State lawmakers only have until Saturday if they want to pass a budget on-time. Over the weekend, according to The Patriot News, the governor and GOP leadership agreed to spend $26.66 billion-$1.5 billion more than Corbett's initial draft.
But the governor is pushing the legislature to approve a proposal that would combine several human services programs into single block grants. The change also come with a whopping 10 percent cut in funding. (Corbett's original plan called for a 20 percent cut.) In addition to cutting support for the mentally disabled or the homeless, the plan also gives enormous latitude to counties, since funding once designated for specific populations will now all feed into the same stream. That means, for example, that money that once went to the mentally disabled population may now go to those struggling with addiction. According to Watchdog.org, such scenarios could leave some counties open to lawsuits.
Interestingly, it's Republican lawmakers who are pushing back. While the governor and Senate give the measure a thumbs-up, the Republican chair of the House Human Services Committee, Representative Gene DiGirolamo, vocally opposed such a dramatic change. As the Pittsburgh Post-Gazette reports:
[T]he Republican chairman of the House Human Services Committee held a news conference opposing the block grants. Rep. Gene DiGirolamo, R-Bucks, said the administration had not consulted with providers of services such as mental health care and treatment for drug and alcohol abuse -- or the people who receive them -- before proposing the change.

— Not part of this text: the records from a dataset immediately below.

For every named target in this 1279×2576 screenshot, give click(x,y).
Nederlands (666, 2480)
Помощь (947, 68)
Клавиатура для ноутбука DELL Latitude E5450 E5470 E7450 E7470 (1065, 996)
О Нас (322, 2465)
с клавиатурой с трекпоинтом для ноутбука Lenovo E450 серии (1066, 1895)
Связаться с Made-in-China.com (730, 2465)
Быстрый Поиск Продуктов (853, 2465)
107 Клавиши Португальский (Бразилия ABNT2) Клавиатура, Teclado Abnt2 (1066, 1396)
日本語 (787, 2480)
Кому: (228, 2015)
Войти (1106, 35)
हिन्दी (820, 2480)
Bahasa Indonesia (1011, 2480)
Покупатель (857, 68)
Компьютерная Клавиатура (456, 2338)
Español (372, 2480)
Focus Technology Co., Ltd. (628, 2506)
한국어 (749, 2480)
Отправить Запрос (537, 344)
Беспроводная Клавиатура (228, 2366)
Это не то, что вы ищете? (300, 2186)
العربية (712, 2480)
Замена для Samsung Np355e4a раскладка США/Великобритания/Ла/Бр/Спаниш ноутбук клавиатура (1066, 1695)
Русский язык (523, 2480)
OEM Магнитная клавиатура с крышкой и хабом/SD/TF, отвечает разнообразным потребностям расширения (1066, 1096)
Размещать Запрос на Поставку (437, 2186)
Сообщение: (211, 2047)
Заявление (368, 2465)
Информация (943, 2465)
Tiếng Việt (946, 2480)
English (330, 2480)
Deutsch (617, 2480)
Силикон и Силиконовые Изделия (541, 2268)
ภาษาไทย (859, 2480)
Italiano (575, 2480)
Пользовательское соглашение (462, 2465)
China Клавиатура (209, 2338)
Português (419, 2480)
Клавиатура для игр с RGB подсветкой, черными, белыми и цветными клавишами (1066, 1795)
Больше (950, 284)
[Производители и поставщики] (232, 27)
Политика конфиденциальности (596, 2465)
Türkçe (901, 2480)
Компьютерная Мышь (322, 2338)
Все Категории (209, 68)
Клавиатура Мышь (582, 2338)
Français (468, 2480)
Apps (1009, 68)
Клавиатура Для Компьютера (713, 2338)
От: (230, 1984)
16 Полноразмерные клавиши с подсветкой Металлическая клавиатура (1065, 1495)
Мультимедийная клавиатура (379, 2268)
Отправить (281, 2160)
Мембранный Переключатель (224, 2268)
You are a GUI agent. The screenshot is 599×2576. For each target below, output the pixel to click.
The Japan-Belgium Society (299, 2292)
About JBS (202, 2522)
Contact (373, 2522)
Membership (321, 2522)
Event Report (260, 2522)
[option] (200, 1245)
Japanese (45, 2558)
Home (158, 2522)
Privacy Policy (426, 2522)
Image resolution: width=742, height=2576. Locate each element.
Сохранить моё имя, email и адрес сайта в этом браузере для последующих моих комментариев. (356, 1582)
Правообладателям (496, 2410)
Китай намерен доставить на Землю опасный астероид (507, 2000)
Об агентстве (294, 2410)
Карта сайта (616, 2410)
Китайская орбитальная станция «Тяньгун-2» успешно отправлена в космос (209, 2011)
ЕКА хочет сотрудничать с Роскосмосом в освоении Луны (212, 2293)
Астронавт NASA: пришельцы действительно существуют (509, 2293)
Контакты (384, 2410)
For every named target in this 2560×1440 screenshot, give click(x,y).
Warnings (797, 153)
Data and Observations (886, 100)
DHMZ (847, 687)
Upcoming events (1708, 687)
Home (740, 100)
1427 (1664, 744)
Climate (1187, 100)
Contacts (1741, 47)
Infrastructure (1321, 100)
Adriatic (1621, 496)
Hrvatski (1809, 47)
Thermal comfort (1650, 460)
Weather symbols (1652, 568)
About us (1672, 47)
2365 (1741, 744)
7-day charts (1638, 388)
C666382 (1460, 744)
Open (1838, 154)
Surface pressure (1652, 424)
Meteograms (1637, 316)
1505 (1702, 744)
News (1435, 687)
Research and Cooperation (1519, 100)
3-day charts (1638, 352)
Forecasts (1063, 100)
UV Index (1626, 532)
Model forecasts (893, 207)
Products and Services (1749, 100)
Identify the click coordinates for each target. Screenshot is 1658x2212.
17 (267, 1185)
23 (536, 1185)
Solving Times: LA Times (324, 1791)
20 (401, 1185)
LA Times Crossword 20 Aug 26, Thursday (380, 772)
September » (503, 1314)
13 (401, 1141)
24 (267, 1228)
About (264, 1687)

"This is a historic shift in the way we fund human services," he said. "I think we're moving way too fast. These are our most vulnerable citizens."
DiGirolamo himself isn't taking a hard-line-he's pushing for a pilot program to test the block grants. It doesn't take a genius to figure out that such block grants will be a mess if implemented in one dramatic move. Counties will take on more of the burden, while getting fewer resources to disperse. The state's providers are unprepared for the shift and logistics may well become a nightmare. But with time running short, such petty objections may not be enough to convince lawmakers.